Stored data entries

= Beginning of Section =

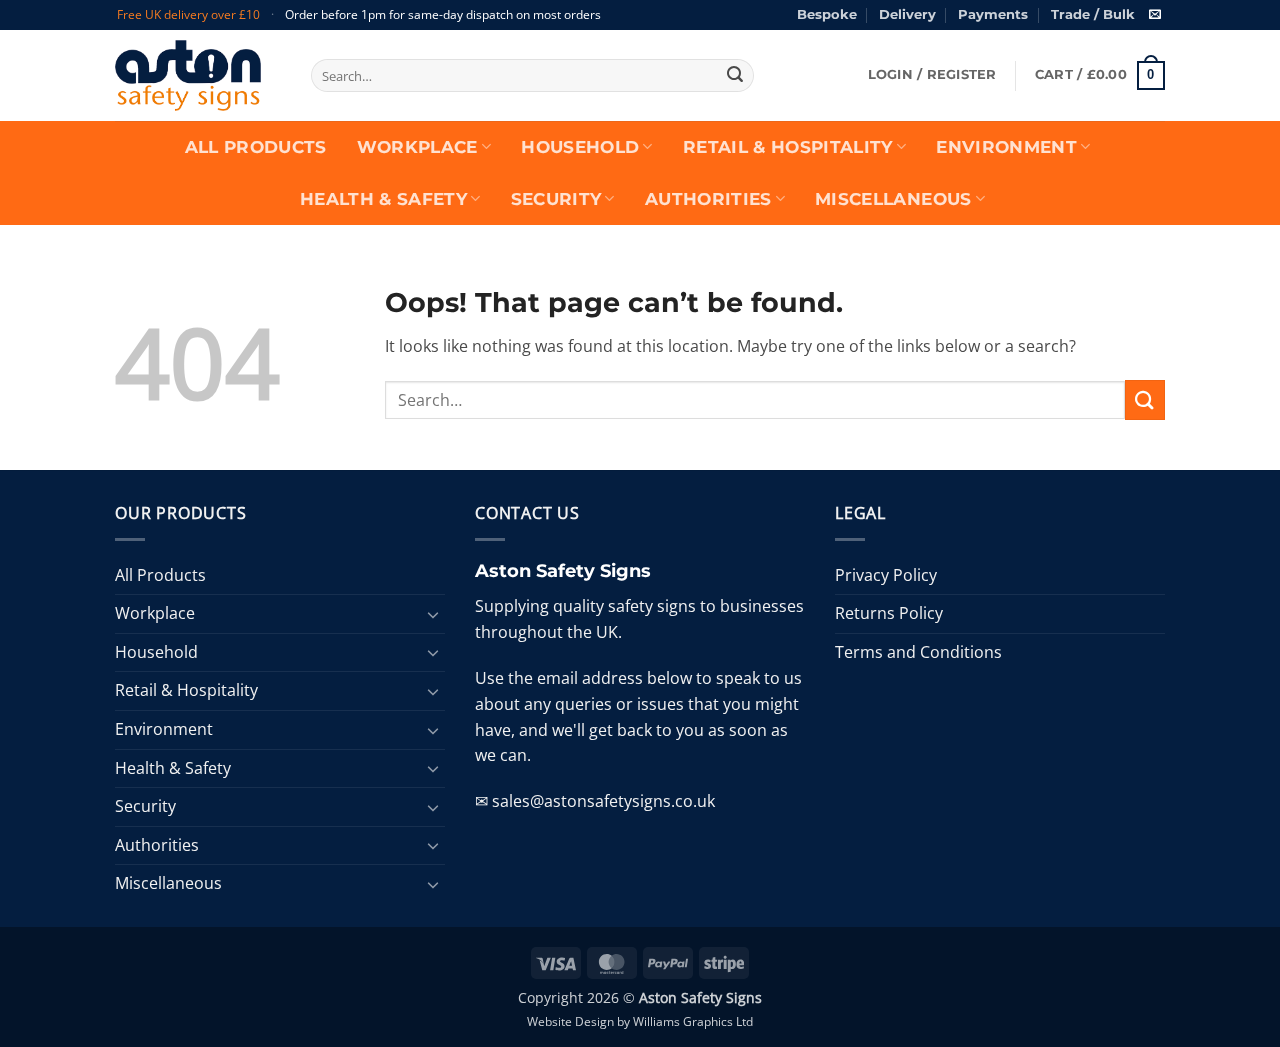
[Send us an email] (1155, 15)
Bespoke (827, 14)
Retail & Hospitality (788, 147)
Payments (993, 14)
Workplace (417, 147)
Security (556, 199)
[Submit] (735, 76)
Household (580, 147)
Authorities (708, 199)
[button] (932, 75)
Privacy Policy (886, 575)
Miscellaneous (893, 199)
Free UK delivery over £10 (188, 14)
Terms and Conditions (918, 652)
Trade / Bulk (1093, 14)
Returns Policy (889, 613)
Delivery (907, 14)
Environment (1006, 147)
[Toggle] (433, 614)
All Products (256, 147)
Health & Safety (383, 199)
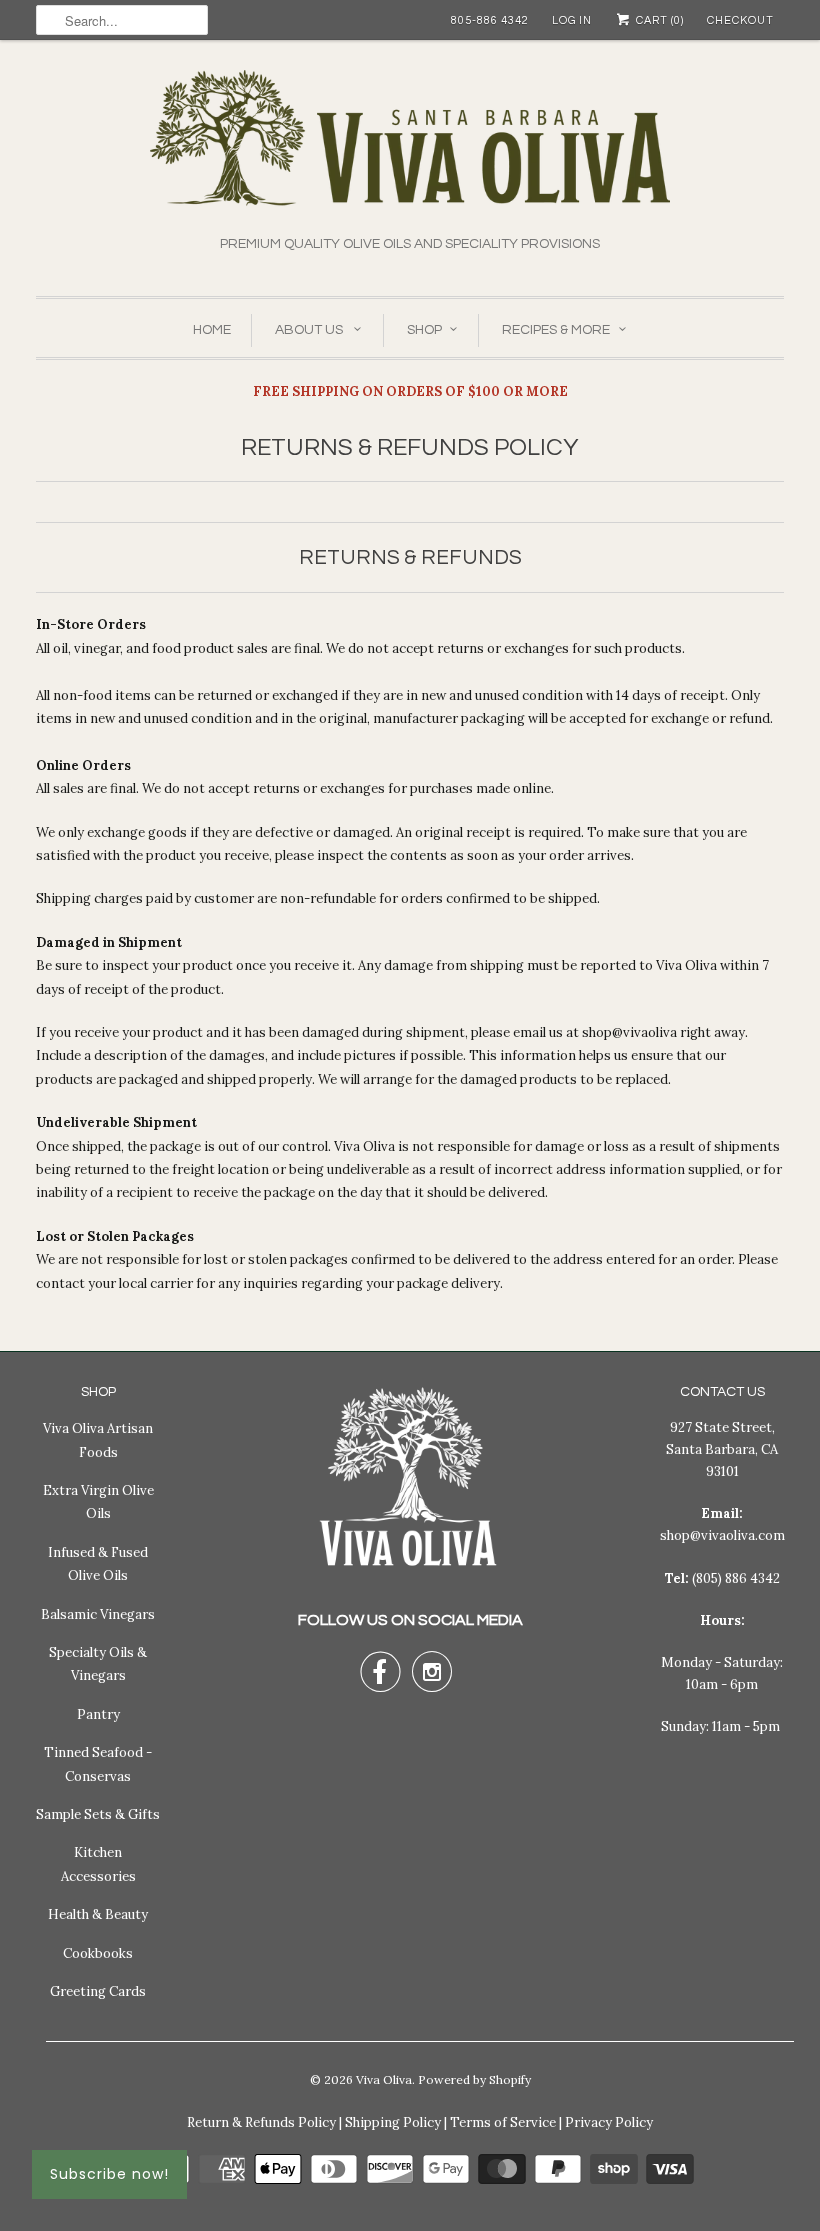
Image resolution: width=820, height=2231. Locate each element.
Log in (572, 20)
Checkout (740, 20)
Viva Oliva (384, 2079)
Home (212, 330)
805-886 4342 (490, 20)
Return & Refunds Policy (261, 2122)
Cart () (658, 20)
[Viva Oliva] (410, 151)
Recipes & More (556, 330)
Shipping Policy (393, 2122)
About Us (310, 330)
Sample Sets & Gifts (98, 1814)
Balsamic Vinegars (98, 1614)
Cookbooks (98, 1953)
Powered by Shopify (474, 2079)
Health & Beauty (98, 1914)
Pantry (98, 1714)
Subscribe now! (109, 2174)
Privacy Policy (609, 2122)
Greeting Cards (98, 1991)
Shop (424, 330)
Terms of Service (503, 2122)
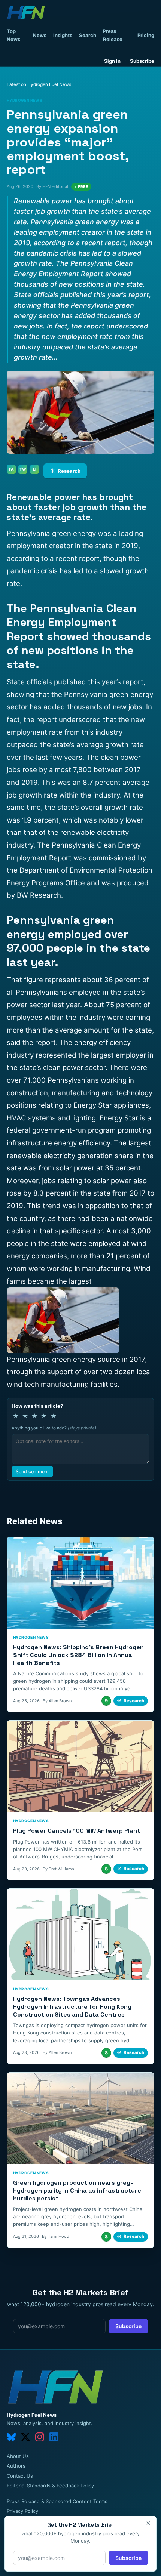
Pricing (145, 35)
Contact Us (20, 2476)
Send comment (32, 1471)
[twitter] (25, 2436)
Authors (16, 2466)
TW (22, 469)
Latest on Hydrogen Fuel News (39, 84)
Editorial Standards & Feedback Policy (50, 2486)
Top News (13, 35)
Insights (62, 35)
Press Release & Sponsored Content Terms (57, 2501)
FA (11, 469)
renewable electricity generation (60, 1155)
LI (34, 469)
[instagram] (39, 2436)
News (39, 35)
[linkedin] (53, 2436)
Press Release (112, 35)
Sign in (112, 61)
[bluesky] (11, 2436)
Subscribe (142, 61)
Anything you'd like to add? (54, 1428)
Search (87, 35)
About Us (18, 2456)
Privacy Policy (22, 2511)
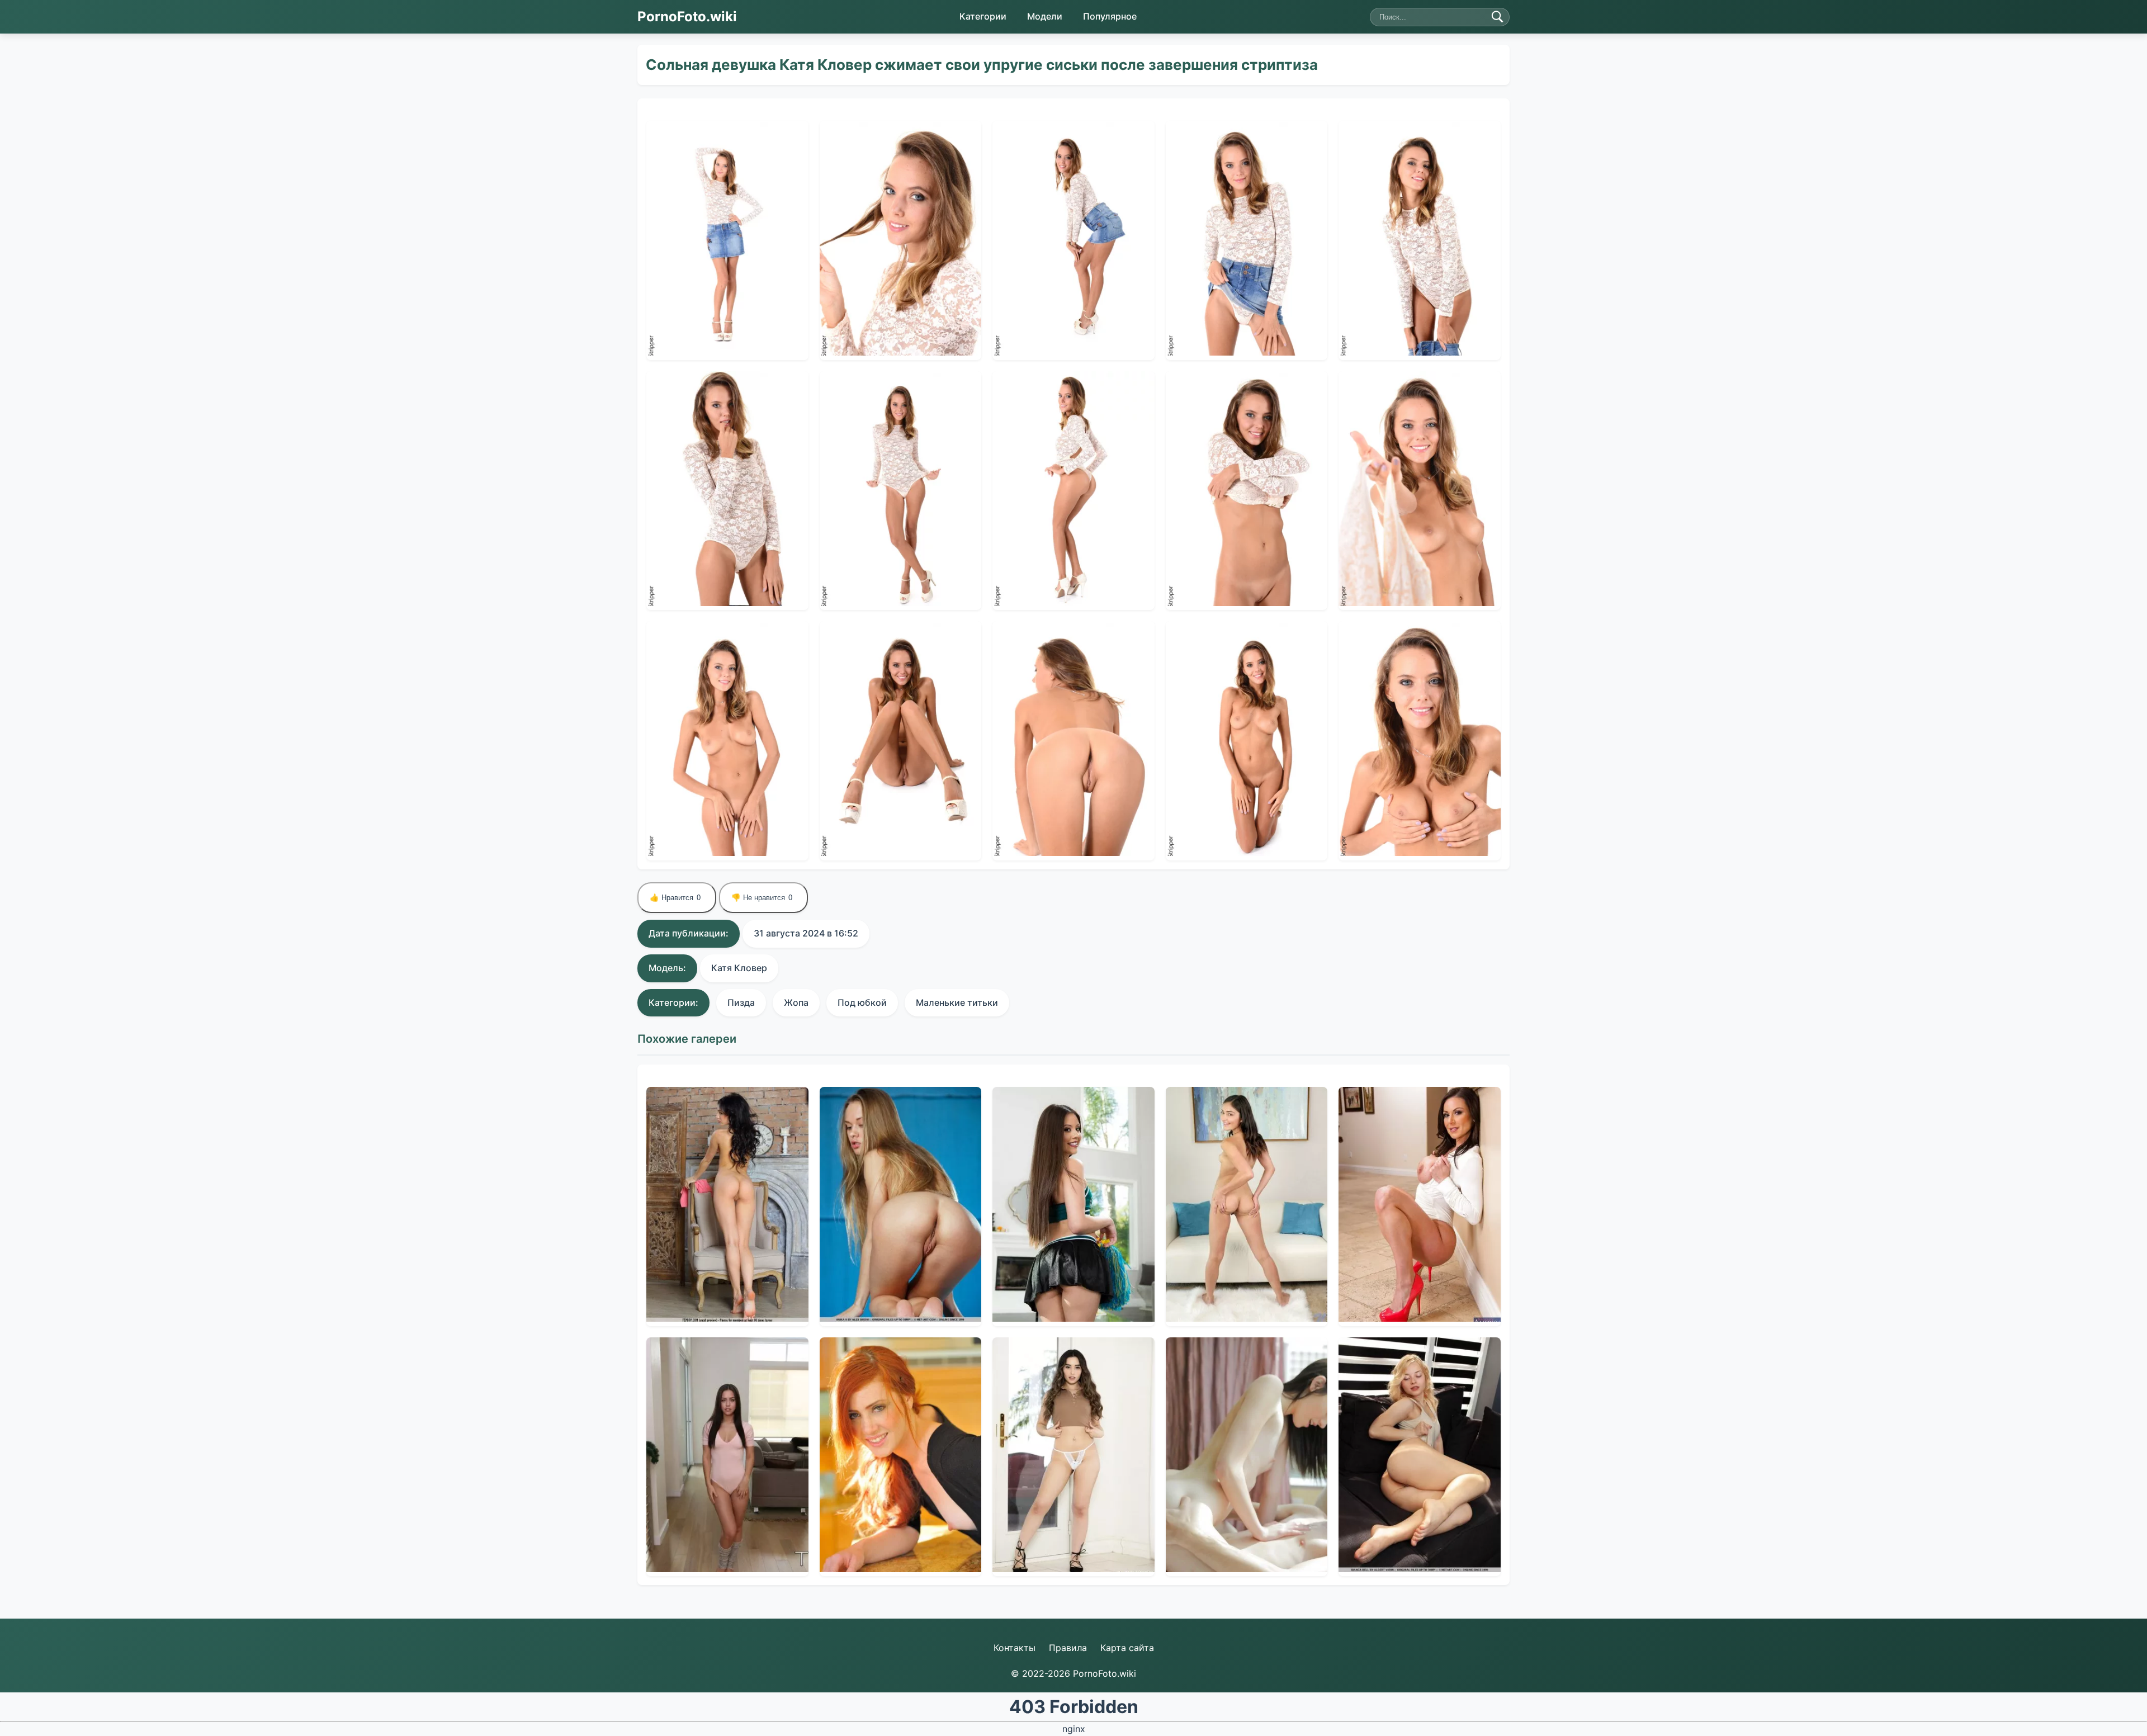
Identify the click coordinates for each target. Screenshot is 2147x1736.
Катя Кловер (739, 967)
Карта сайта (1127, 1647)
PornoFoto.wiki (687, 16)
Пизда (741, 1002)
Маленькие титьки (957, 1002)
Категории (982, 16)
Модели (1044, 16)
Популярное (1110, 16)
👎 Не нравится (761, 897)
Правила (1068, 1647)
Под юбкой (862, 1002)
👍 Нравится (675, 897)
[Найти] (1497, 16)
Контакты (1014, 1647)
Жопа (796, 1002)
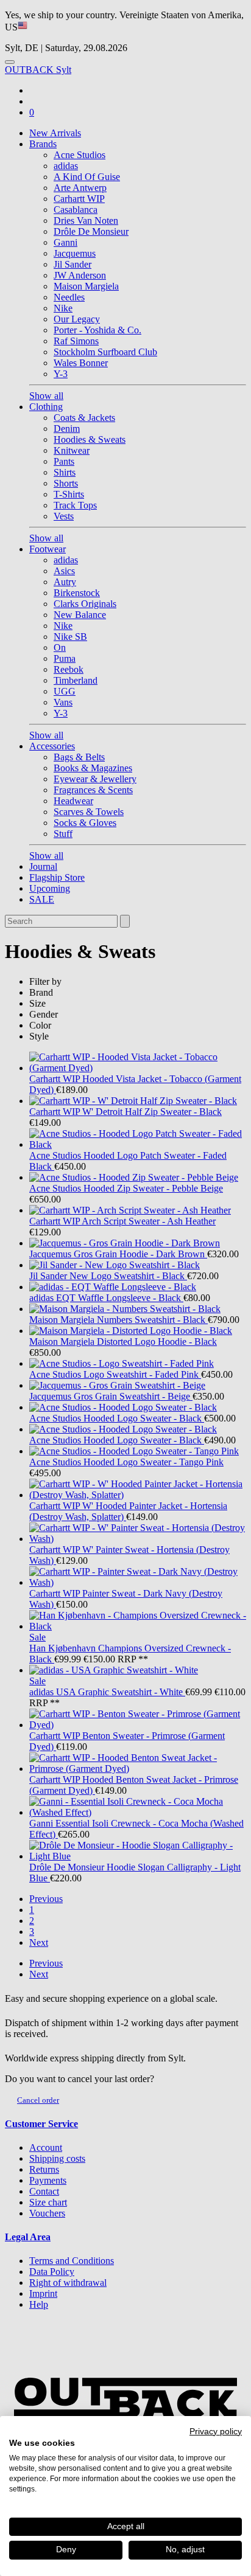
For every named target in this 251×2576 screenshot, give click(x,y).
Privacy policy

= End of Section =

ACTIVITY :: Only the lines from the line containing "TW (22, 469)" through the last line of the entries above should be reproduced, word for word and without pictures.

TASK RESPONSE ::
TW (22, 469)
Latest on Hydrogen Fuel News (39, 84)
Editorial Standards & Feedback Policy (50, 2486)
Top News (13, 35)
Insights (62, 35)
Press Release & Sponsored Content Terms (57, 2501)
FA (11, 469)
renewable electricity generation (60, 1155)
LI (34, 469)
[instagram] (39, 2436)
News (39, 35)
[linkedin] (53, 2436)
Press Release (112, 35)
Sign in (112, 61)
[bluesky] (11, 2436)
Subscribe (142, 61)
Anything you'd like to add? (54, 1428)
Search (87, 35)
About Us (18, 2456)
Privacy Policy (22, 2511)
Identify the click coordinates for each target. Screenshot is 2147x1736.
Катя Кловер (739, 967)
Карта сайта (1127, 1647)
PornoFoto.wiki (687, 16)
Пизда (741, 1002)
Маленькие титьки (957, 1002)
Категории (982, 16)
Модели (1044, 16)
Популярное (1110, 16)
👎 Не нравится (761, 897)
Правила (1068, 1647)
Под юбкой (862, 1002)
👍 Нравится (675, 897)
[Найти] (1497, 16)
Контакты (1014, 1647)
Жопа (796, 1002)
For every named target in this 251×2576 screenshot, give click(x,y).
Privacy policy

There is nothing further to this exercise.